About Vibe Mill
“The profession is being dramatically refactored as the bits contributed by the programmer are increasingly sparse and between.”— Andrej Karpathy, October 2025
Vibe Mill is a machine that produces web applications from news headlines and hackathon prompts. It runs every four hours. The pipeline runs end to end without human review. Apps cost between five and seventy cents to produce, depending on tier. The average is about thirty cents.
Each app is published as a GitHub repo, a live deployment, and a screenshot. Every artifact discloses, in its README and footer, that it was produced by an automated pipeline. After twenty-one days each app is retired (aka "deprecated") to a cemetery with its cause of death recorded. The mill does not promise quality or relevance. It ships regardless.
Major League Hacking, which sets the standard rules for most US college hackathons, publishes its judging rules openly. The rules exclude code quality and idea novelty from scoring. Broken demos are explicitly accepted. Meanwhile, career advice tells juniors to put hackathon projects on their resumes, hiring managers report seeking hackathon experience, and resume guides teach juniors to frame the roughness of their submissions as grit.
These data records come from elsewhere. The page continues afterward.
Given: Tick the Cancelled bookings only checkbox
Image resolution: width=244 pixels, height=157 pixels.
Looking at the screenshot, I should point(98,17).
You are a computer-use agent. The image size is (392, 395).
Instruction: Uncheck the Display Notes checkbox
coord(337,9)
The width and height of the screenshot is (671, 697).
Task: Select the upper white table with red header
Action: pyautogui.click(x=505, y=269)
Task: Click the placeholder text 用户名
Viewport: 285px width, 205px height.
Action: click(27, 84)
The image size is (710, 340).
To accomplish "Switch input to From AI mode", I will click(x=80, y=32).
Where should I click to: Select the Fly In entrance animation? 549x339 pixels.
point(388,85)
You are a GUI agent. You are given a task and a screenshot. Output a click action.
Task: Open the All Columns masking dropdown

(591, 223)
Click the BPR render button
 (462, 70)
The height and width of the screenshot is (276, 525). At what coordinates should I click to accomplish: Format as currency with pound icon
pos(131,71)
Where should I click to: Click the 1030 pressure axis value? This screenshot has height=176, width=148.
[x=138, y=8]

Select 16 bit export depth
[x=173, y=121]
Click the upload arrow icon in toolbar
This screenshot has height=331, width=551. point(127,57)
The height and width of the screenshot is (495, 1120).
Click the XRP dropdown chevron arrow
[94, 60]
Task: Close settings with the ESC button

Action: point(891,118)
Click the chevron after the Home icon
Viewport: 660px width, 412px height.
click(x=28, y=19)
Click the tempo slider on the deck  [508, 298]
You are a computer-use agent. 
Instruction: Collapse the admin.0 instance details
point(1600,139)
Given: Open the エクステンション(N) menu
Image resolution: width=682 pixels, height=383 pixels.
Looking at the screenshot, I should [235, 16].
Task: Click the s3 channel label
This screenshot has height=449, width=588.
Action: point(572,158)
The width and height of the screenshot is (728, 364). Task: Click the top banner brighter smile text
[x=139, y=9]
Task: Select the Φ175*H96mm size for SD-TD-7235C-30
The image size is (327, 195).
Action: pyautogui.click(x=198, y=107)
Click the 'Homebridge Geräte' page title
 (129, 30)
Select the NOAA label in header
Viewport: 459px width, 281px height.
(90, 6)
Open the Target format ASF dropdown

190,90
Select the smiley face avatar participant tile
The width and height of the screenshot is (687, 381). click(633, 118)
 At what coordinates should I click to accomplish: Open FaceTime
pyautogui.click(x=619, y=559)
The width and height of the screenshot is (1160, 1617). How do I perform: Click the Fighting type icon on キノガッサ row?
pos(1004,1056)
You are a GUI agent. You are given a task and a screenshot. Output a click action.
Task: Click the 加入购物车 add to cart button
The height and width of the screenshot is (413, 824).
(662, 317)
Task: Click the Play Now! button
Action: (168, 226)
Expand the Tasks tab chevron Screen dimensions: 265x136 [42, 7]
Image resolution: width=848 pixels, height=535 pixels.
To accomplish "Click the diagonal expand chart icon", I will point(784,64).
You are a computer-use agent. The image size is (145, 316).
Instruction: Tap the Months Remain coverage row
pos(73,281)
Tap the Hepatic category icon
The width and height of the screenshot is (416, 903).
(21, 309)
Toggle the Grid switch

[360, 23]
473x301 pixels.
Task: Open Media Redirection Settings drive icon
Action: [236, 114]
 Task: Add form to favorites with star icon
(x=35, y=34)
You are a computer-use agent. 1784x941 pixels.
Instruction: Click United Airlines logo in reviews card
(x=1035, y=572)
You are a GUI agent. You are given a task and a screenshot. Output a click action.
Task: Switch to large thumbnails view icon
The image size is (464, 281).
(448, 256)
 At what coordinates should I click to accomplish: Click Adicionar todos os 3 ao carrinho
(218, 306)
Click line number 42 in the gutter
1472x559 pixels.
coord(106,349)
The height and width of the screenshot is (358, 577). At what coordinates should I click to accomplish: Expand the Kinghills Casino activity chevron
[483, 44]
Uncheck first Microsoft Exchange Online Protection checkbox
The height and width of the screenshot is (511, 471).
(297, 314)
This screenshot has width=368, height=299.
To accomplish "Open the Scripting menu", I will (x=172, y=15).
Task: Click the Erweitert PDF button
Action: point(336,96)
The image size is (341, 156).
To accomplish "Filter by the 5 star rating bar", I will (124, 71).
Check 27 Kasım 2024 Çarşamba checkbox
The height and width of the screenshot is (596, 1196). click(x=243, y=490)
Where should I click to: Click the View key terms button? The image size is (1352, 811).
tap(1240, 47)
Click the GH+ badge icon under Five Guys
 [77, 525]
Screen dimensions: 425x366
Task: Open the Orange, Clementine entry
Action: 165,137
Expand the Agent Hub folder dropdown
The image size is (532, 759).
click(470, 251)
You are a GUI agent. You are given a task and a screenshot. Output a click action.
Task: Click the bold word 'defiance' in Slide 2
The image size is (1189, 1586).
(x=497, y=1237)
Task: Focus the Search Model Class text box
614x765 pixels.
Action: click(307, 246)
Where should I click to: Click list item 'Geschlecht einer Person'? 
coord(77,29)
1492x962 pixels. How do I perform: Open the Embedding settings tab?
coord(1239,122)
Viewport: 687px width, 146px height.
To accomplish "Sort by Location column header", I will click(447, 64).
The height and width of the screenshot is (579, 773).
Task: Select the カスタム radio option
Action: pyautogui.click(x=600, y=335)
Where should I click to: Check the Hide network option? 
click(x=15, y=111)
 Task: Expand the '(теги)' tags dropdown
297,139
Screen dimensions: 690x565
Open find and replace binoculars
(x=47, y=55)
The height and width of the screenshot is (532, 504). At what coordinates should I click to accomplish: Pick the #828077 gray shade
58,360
Vibe Mill produces artifacts under conditions that match what MLH judges accept. The conditions match because the conditions are documented. The artifacts are indistinguishable from what a typical team ships in 24-36 hours. The mill produces up to fifteen of them in the same window for roughly a dollar in tokens.
The kid pulling an all-nighter in a Cambridge dorm room, watching their backend die ten minutes before submission, is not the joke. The kid is the person being lied to. The career advice told them to do this. The university told them to put it on their resume. The hiring managers told them it was valuable. Vibe Mill exists to make the lie undeniable.
The artifact was only ever a proxy for capability. The proxy held only while producing the artifact required the capability. That condition no longer holds. The artifact proves nothing. Whatever proves a person can build software is not the existence of built software. It is something asked of the person directly.
The longer version of this argument lives in THESIS.md. The rules that keep the mill from drifting toward a productivity tool live in ANTI_PATTERNS.md. Both are public on purpose. A clone that strips the cemetery, the disclaimer, and the cost ledger produces a different system. It does not produce Vibe Mill.
Vibe Mill itself was vibecoded. The orchestrator was built with Claude Code in pair-programming sessions; the thesis was written in conversation with Claude. The orchestrator’s design involved a human. The artifacts the orchestrator produces involve none. The distinction is the entire point.
Vibe Mill is built by Ian Sun, a cybersecurity practitioner whose research concerns the human layer of hiring and credentialing. He has presented related work at RSAC, SecureWorld, NICE, and Layer 8.